The protocol tolerates message loss; eventually all nodes receive the update.

Typical use cases include membership discovery and state propagation in systems such as Redis Cluster and Consul.

Raft Consensus Algorithm

Raft provides a practical way to achieve strong consistency in a replicated log. Nodes assume one of three roles:

Leader : Handles all client writes, appends entries to its log, and replicates them to followers.

Follower : Passively receives log entries from the leader and votes in elections.

Candidate : A follower that times out without hearing from a leader and starts an election.

Raft splits the problem into two sub‑problems: leader election and log replication.

Leader Election

All nodes start as followers. Each follower runs a randomized election timer; when it expires without a heartbeat, the node becomes a candidate, votes for itself, and solicits votes from others. If a candidate receives votes from a majority, it becomes the leader and begins sending heartbeats.

Log Replication

When the leader receives a client request, it appends the command to its log and replicates the entry to a majority of followers via AppendEntries messages (often piggy‑backed on heartbeats). Once a majority acknowledges, the leader commits the entry, applies it to its state machine, and replies to the client.

Distributed Transactions

Two‑Phase Commit (2PC)

2PC coordinates a transaction across multiple resources via a central coordinator:

Prepare phase : The coordinator asks all participants to get ready to commit.

Commit phase : If all participants respond positively, the coordinator sends a commit; otherwise it sends a rollback.

2PC provides strong consistency but suffers from a single point of failure and can block if the coordinator crashes.

Three‑Phase Commit (3PC)

3PC adds a pre‑commit phase to mitigate blocking:

Prepare : Participants indicate readiness.

Pre‑commit : Coordinator ensures all participants have persisted the prepare state.

Commit : Final commit or rollback is issued.

3PC reduces the window where a coordinator failure can leave participants in an uncertain state, but it still cannot guarantee absolute safety under arbitrary network partitions.

Try‑Confirm‑Cancel (TCC)

TCC splits a business operation into three explicit steps:

Try : Reserve or lock required resources without making permanent changes.

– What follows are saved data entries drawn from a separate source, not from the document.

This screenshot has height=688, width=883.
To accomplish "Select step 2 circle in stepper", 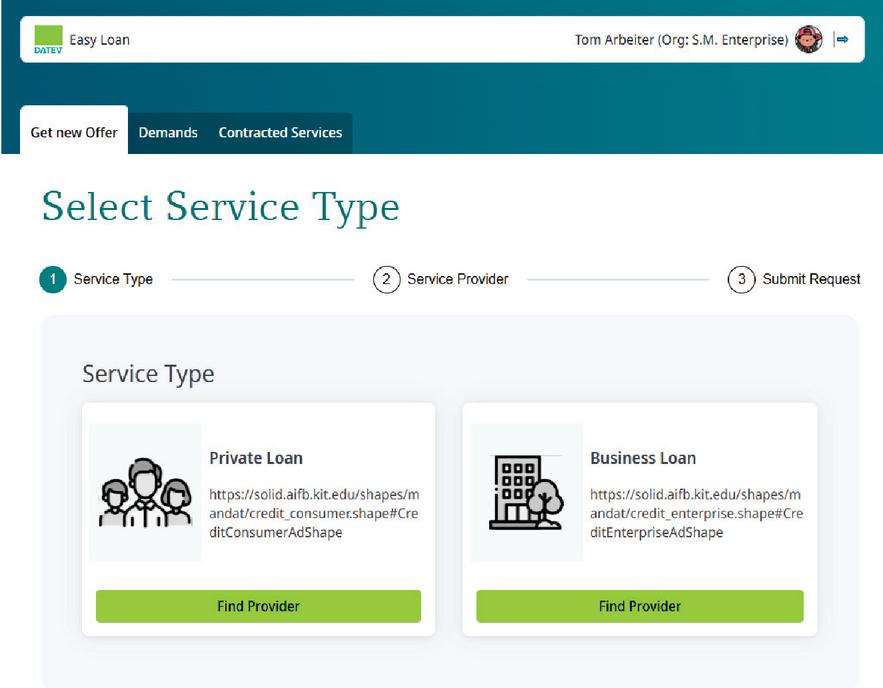I will click(386, 279).
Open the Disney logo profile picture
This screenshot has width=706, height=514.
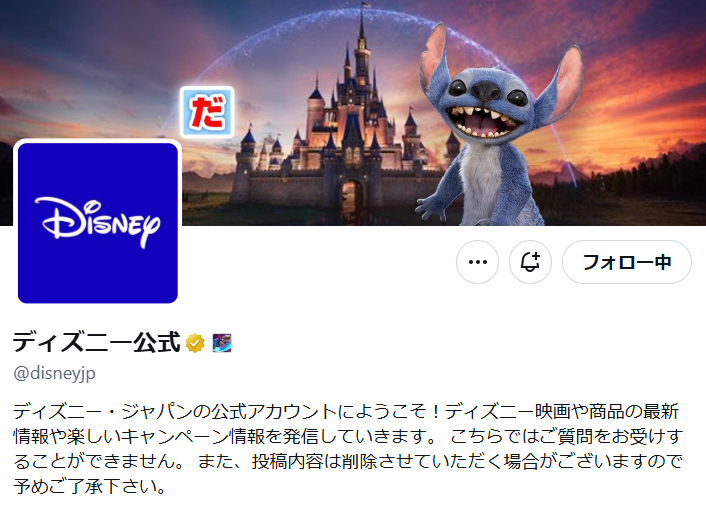point(98,223)
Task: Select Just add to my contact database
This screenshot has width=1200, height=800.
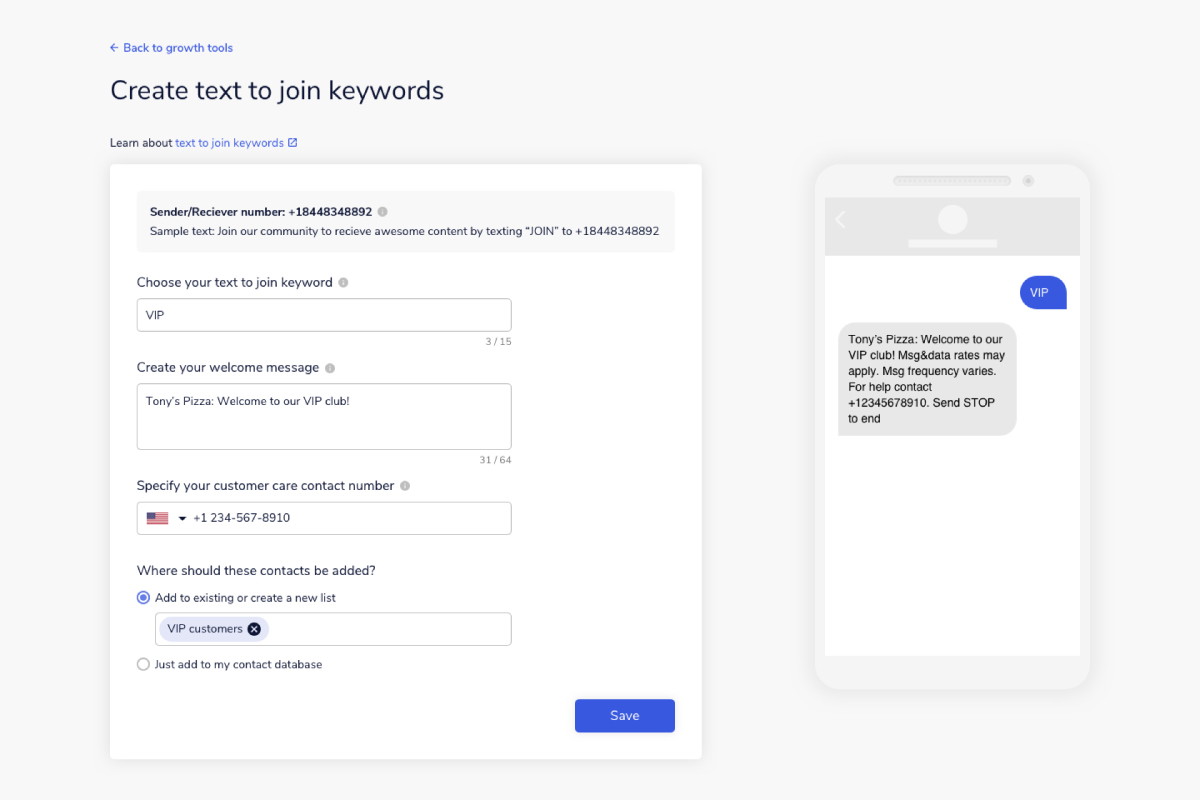Action: pyautogui.click(x=143, y=664)
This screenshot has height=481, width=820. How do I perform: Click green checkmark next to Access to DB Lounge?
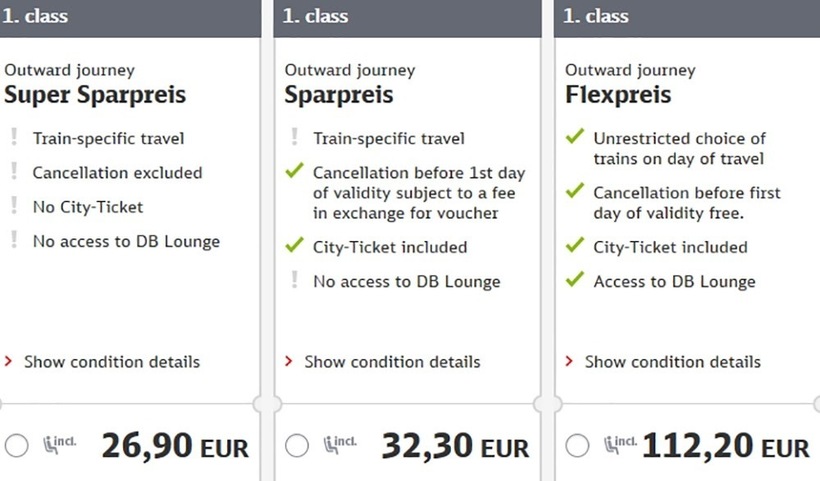(574, 281)
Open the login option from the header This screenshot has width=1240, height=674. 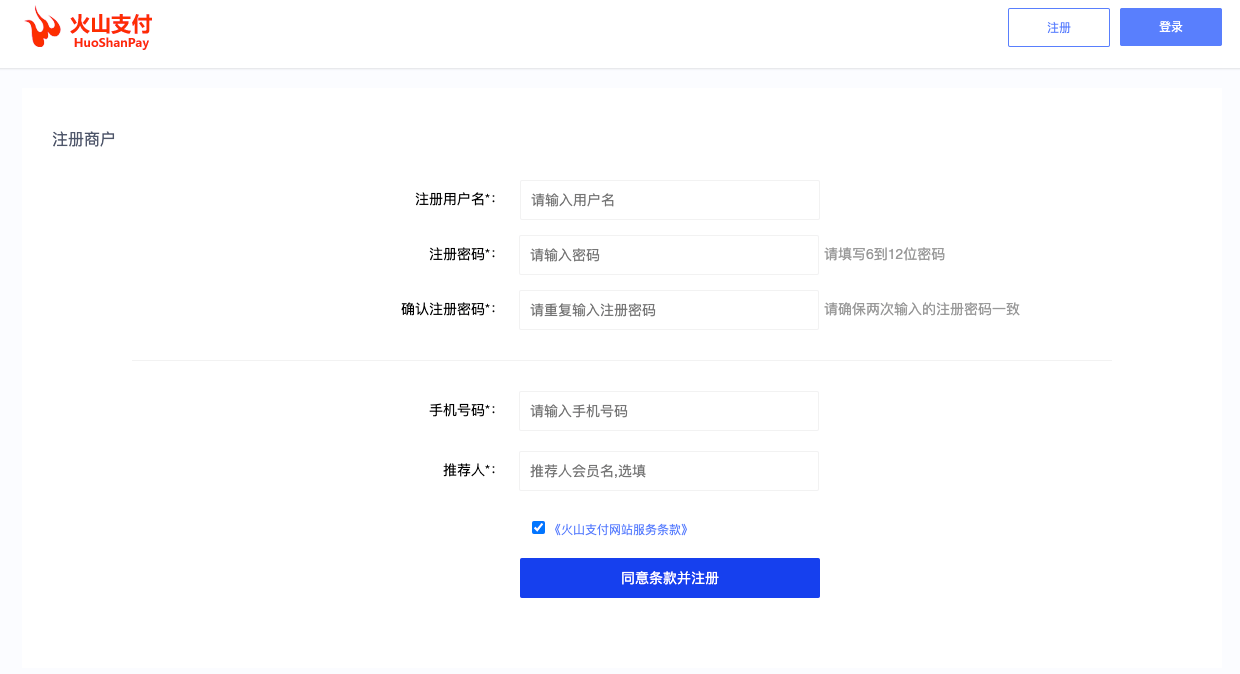tap(1170, 27)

Confirm : Actually perform the operation and commit.

Cancel : Release reserved resources if the confirm step fails.

TCC offers fine‑grained compensation but requires significant code changes and idempotent handling of confirm/cancel retries.

All three protocols share the limitation that network failures or crashes can lead to temporary inconsistencies; practical systems often combine them with retry mechanisms, message queues, and monitoring to achieve acceptable reliability.